PROBLEM -
Please substitute "node hierarchy" for "component tree" in the part of the items that runs from their start through the line containing "Action: [x=90, y=273]", and give that part again with the pictures left out.

* BEGIN WORKING DATA *

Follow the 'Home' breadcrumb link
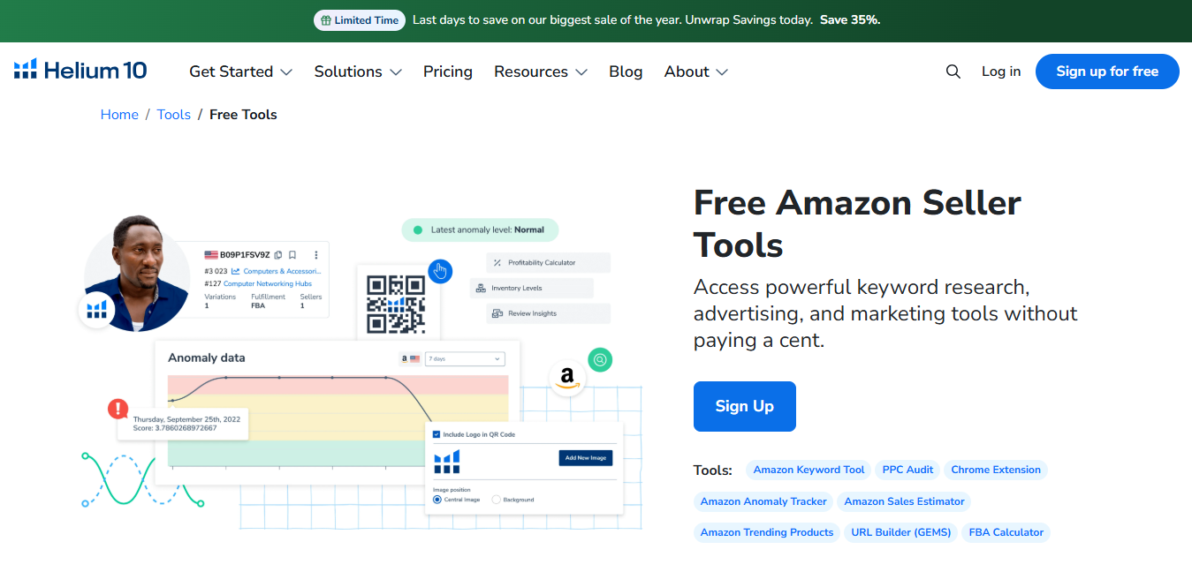point(119,114)
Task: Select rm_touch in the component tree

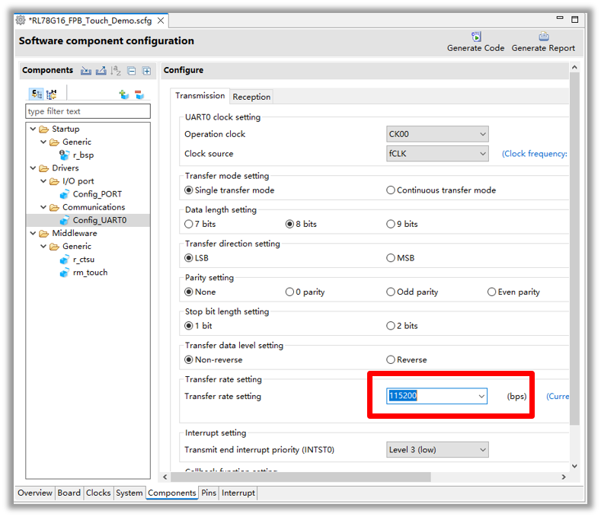Action: [x=90, y=273]
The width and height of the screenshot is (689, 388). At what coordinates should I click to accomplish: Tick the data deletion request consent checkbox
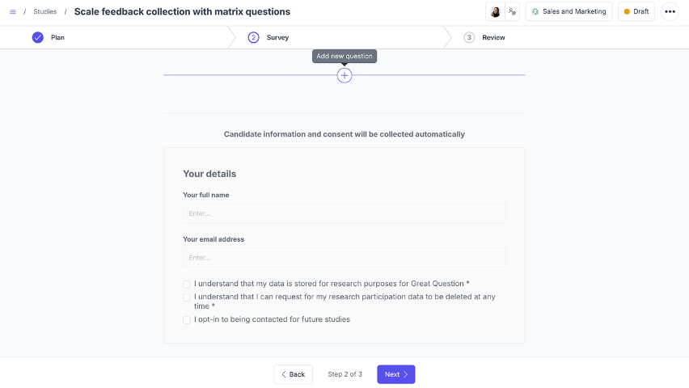tap(187, 297)
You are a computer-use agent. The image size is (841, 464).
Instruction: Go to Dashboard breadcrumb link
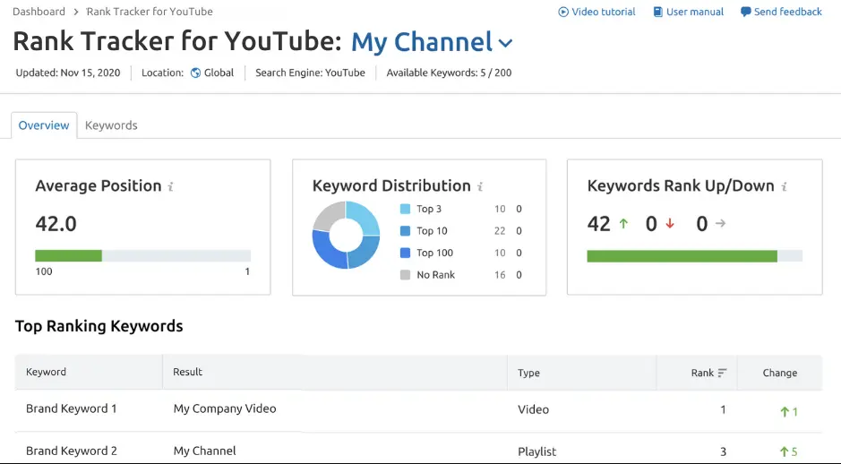[39, 12]
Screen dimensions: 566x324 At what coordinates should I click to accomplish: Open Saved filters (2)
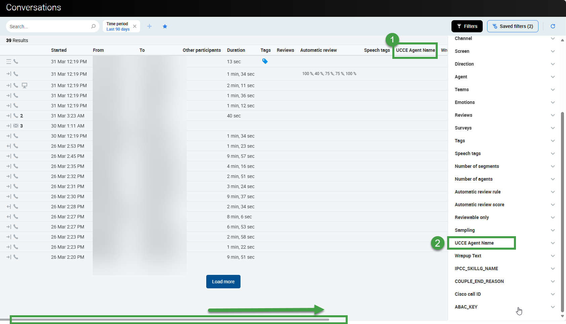(x=513, y=26)
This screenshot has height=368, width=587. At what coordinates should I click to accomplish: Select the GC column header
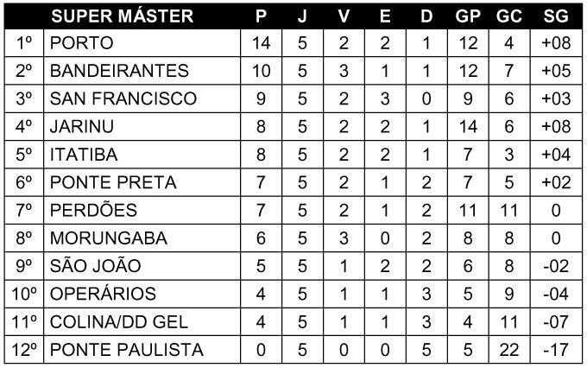[x=509, y=16]
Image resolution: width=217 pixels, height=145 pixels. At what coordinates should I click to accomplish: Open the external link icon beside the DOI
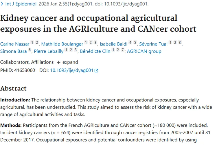(96, 70)
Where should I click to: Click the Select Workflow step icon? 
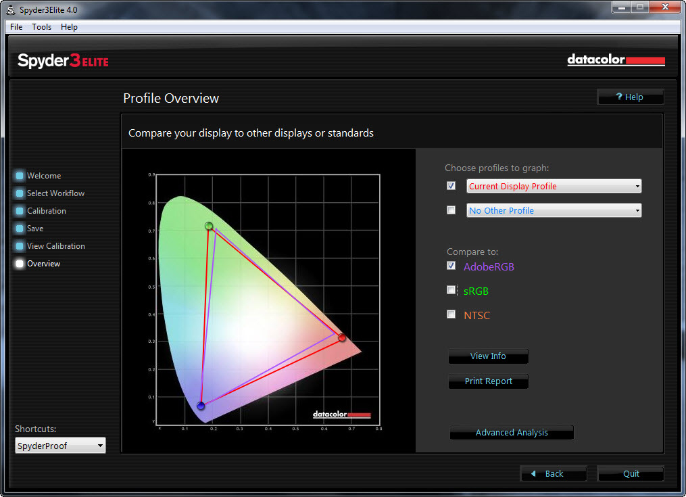[x=20, y=193]
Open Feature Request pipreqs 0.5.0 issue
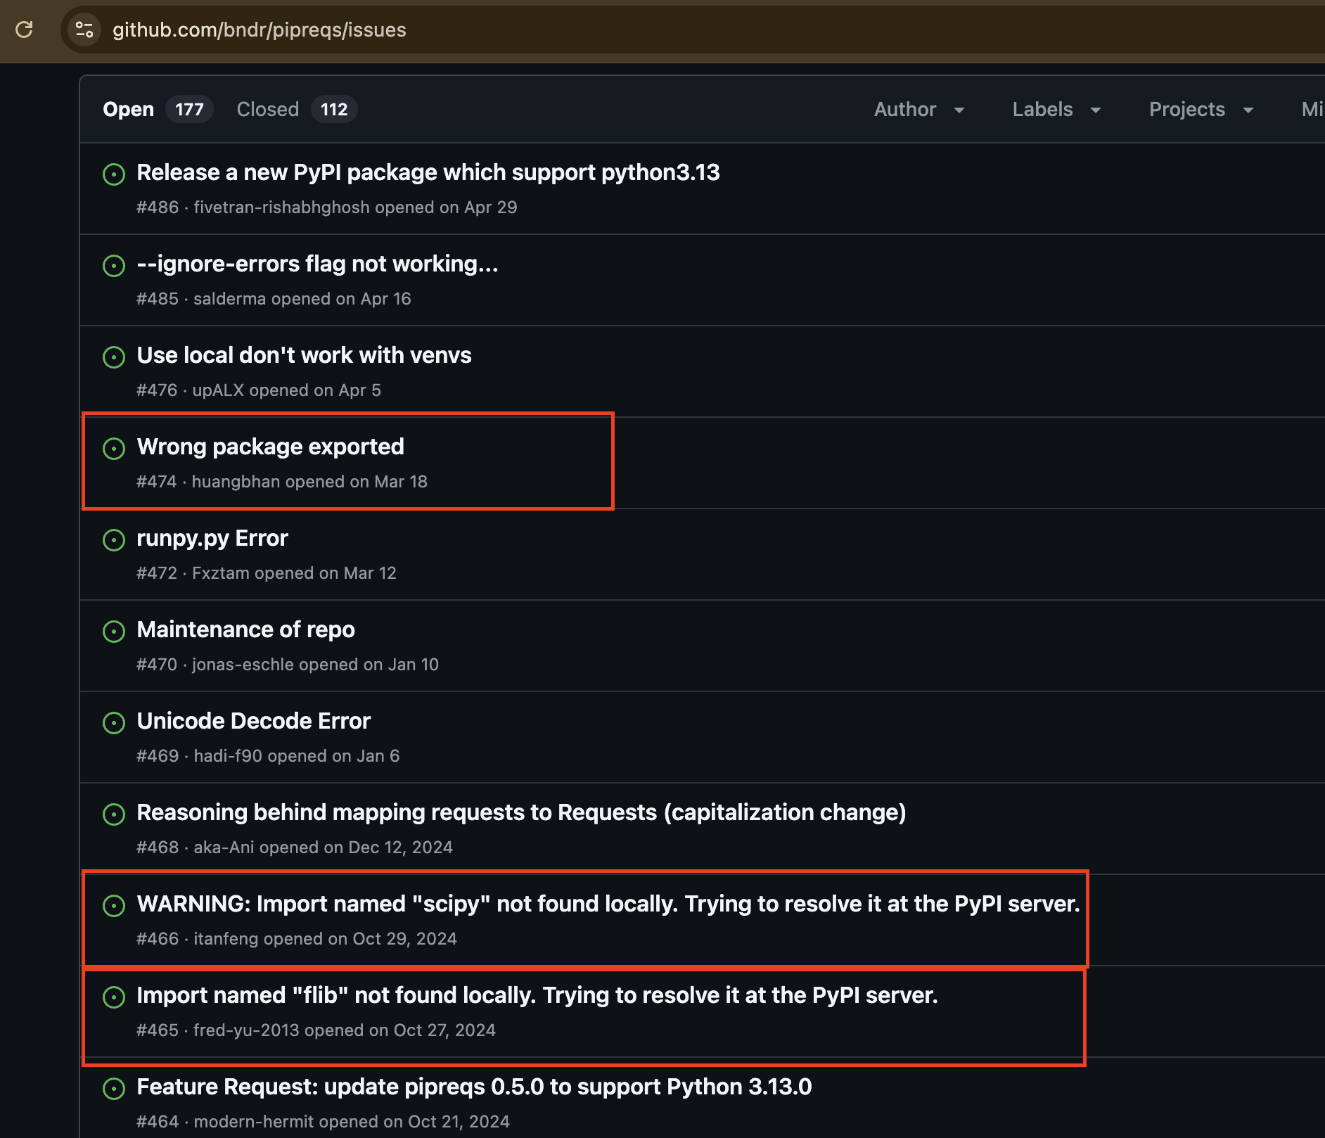This screenshot has width=1325, height=1138. (474, 1087)
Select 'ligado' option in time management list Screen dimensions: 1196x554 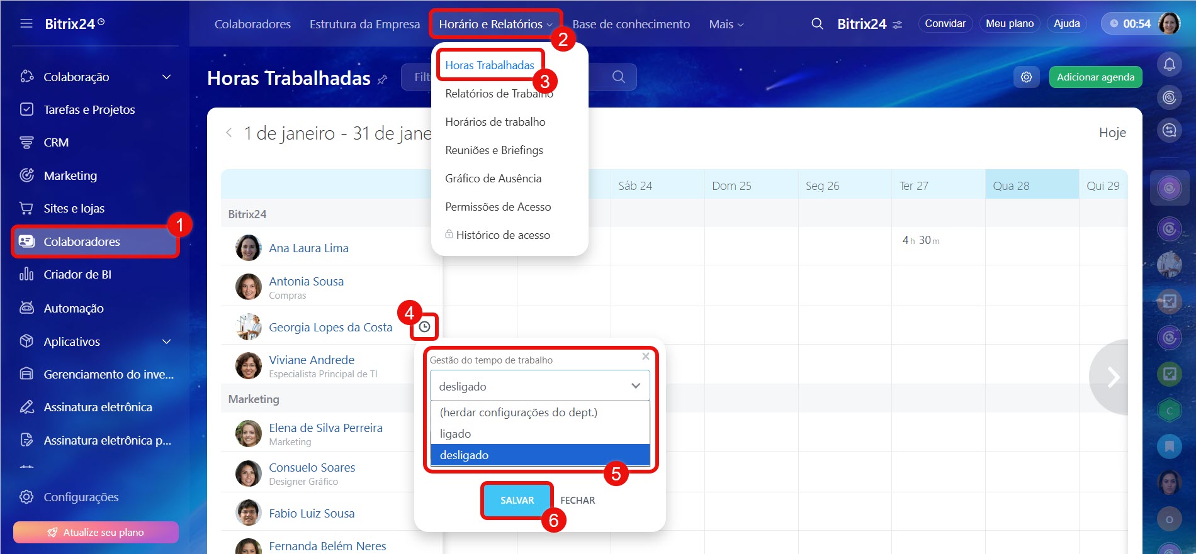[455, 434]
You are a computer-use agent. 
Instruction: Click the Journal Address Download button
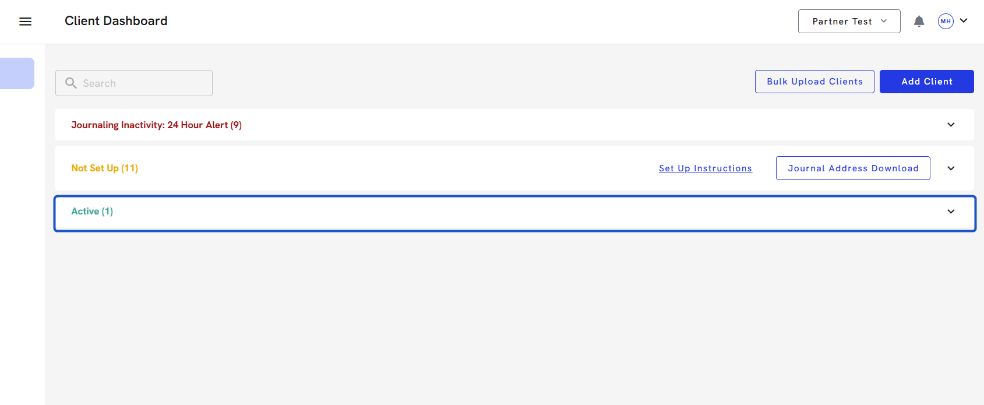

* END WORKING DATA *

EXERCISE SOLUTION -
Follow the 'Home' breadcrumb link
point(119,114)
Task: Select rm_touch in the node hierarchy

Action: [x=90, y=273]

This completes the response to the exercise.